[[ Extracted information, beginning ]]

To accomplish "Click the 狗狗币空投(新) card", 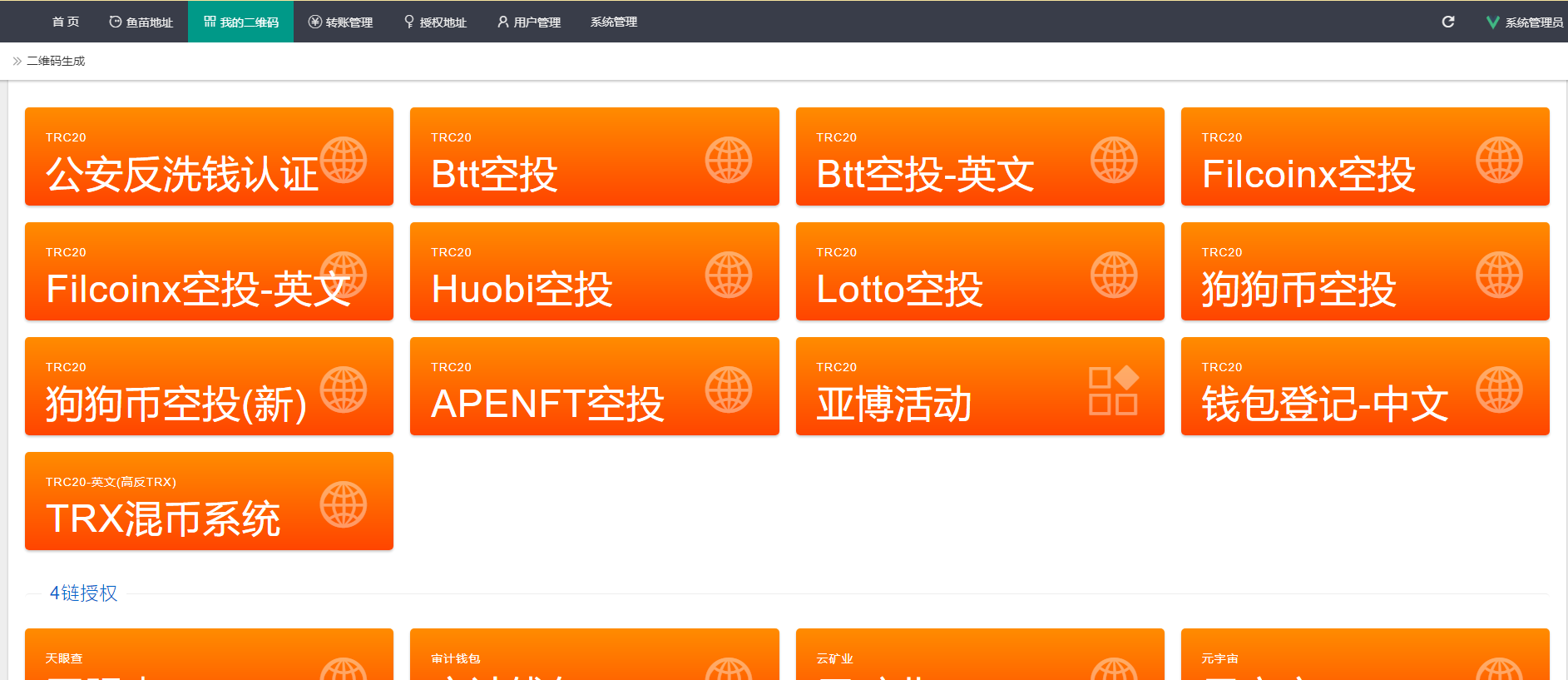I will (x=209, y=386).
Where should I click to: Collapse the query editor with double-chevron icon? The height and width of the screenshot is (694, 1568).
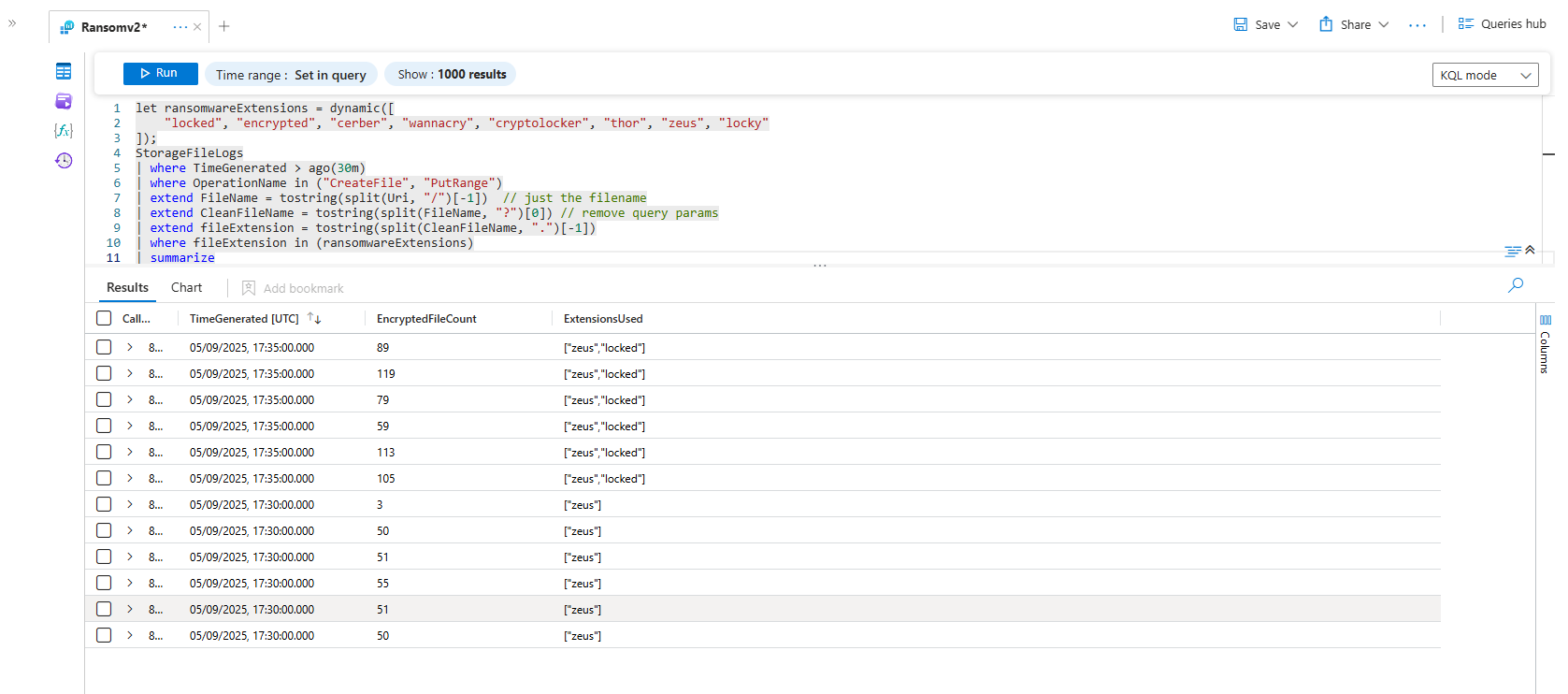click(1530, 250)
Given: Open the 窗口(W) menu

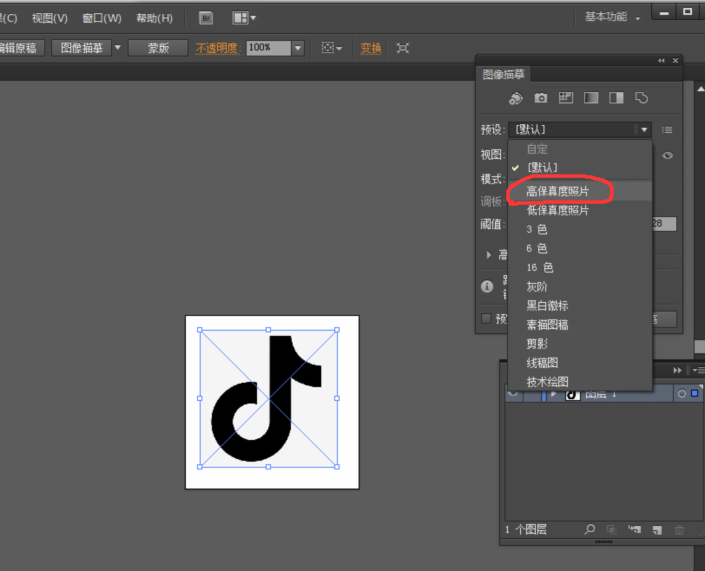Looking at the screenshot, I should (102, 18).
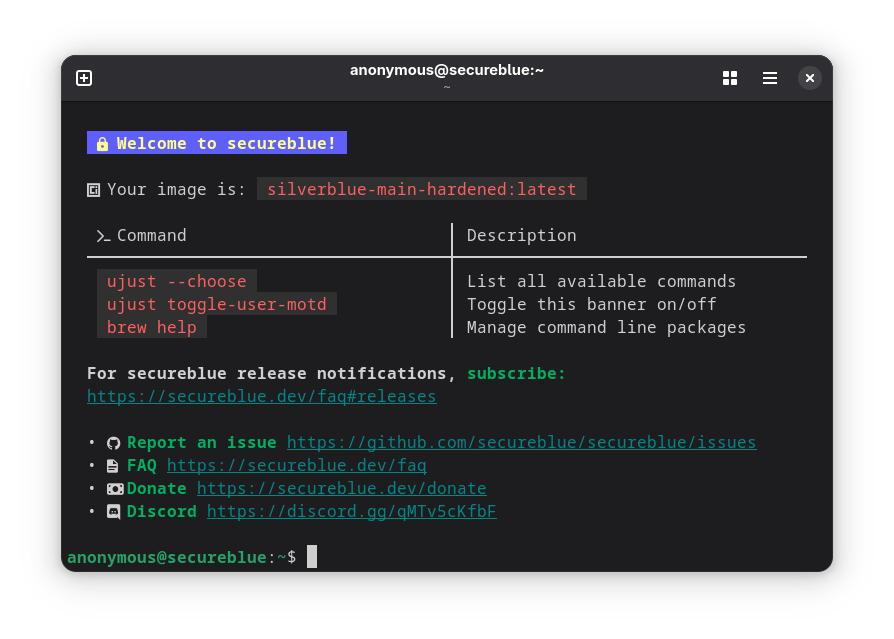
Task: Open the hamburger main menu
Action: coord(770,78)
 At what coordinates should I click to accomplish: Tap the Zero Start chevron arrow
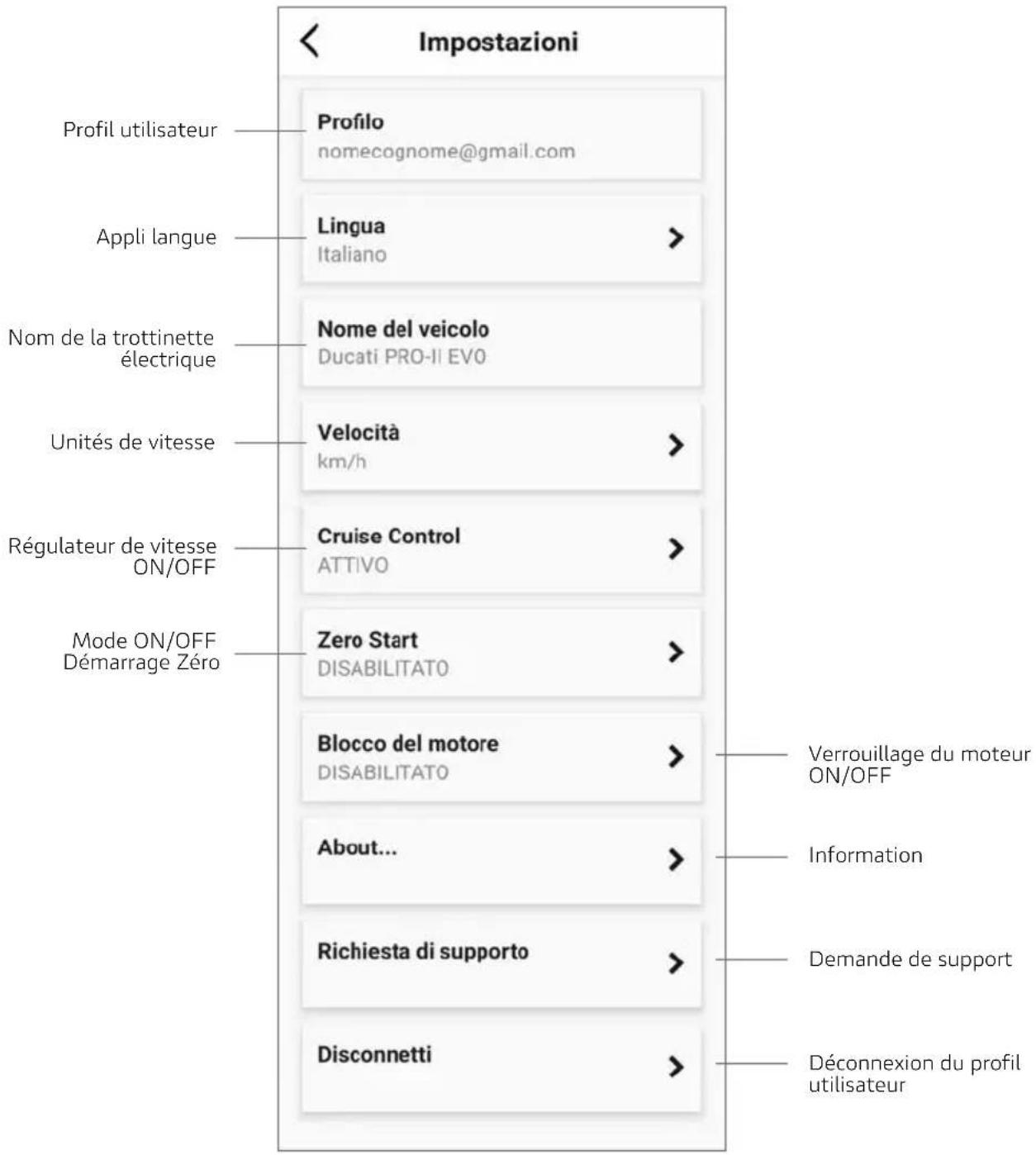tap(676, 653)
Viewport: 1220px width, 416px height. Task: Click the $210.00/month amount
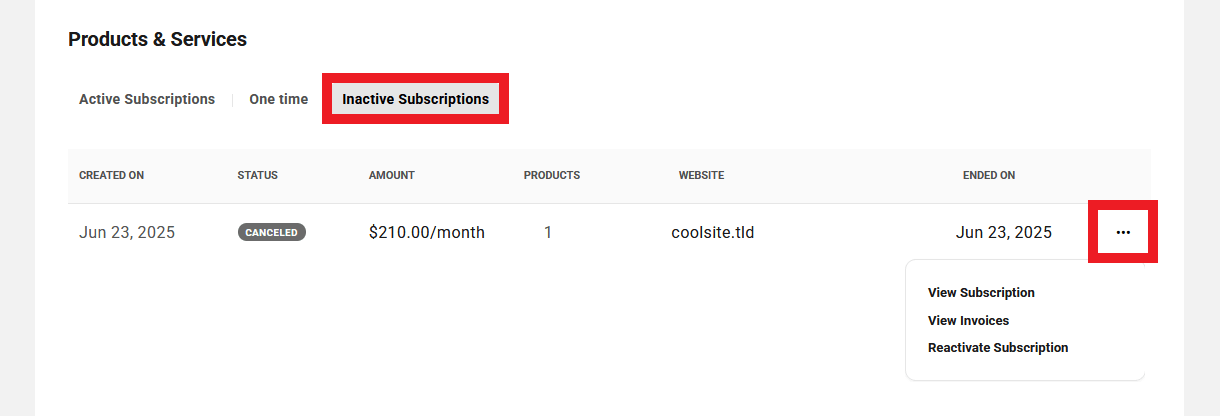(426, 233)
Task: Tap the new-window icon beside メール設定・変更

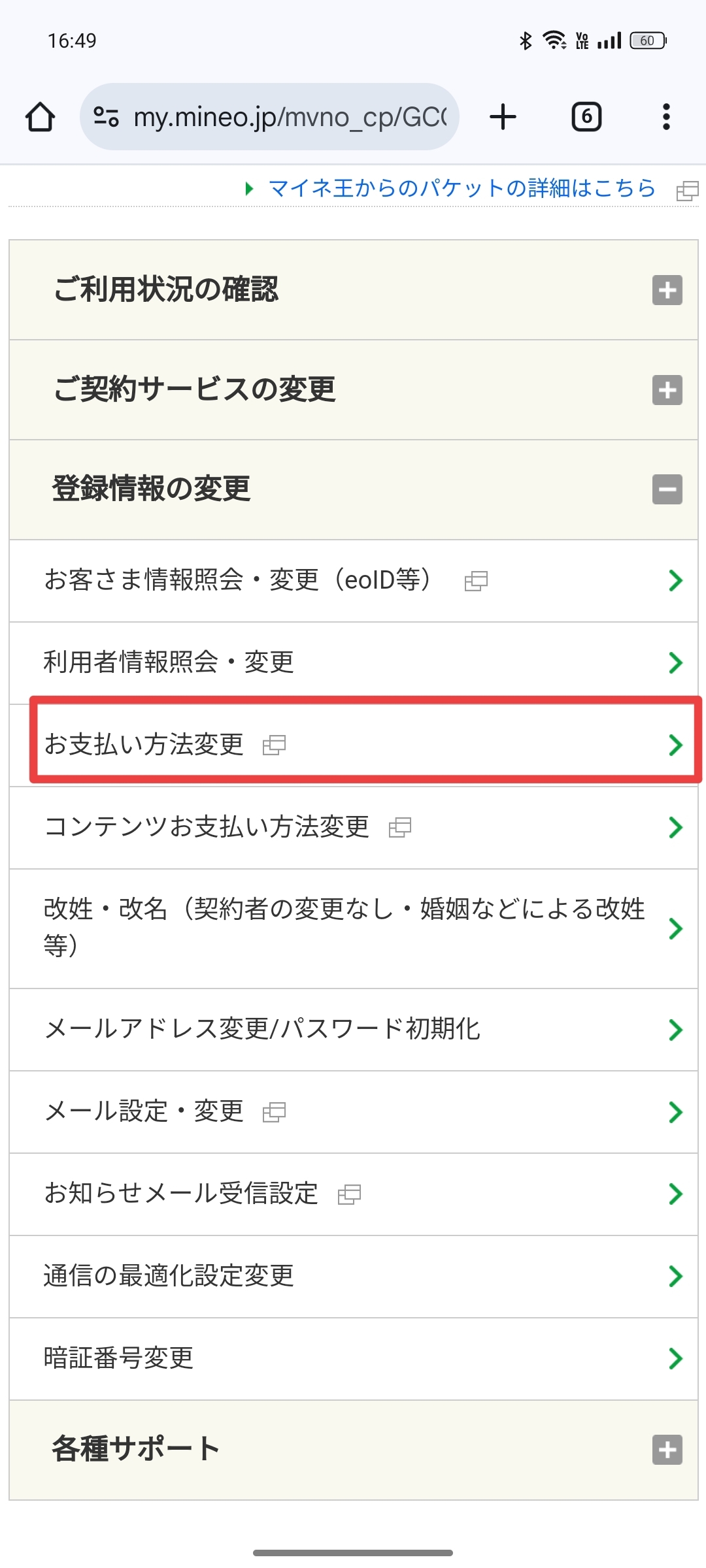Action: 274,1112
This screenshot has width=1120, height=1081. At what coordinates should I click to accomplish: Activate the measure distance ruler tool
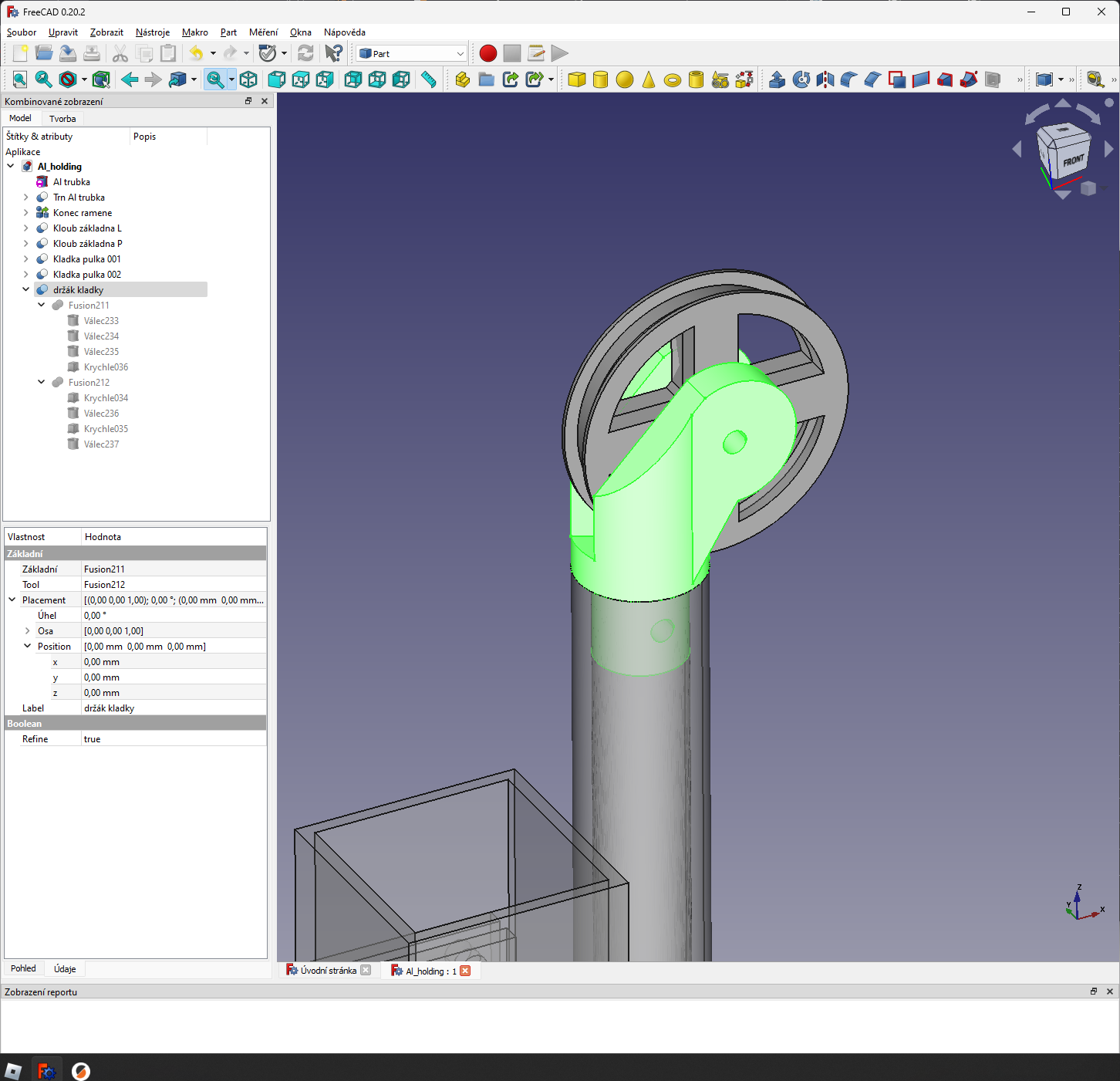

[[ Extracted information, end ]]

## [Task instructions]
Reproduce the listing above from the line that contains "Where should I" through its final line, exactly and with nothing added. Omit the images.

## [Result of the exercise]
Where should I click to: Collapse the query editor with double-chevron icon? The height and width of the screenshot is (694, 1568).
click(1530, 250)
Given: Open the 窗口(W) menu

Looking at the screenshot, I should (102, 18).
Task: Open the hamburger main menu
Action: coord(770,78)
 At what coordinates should I click to accomplish: Tap the Zero Start chevron arrow
tap(676, 653)
Viewport: 1220px width, 416px height. Task: Click the $210.00/month amount
(426, 233)
Task: Tap the new-window icon beside メール設定・変更

Action: 274,1112
This screenshot has width=1120, height=1081. At what coordinates should I click to accomplish: Activate the measure distance ruler tool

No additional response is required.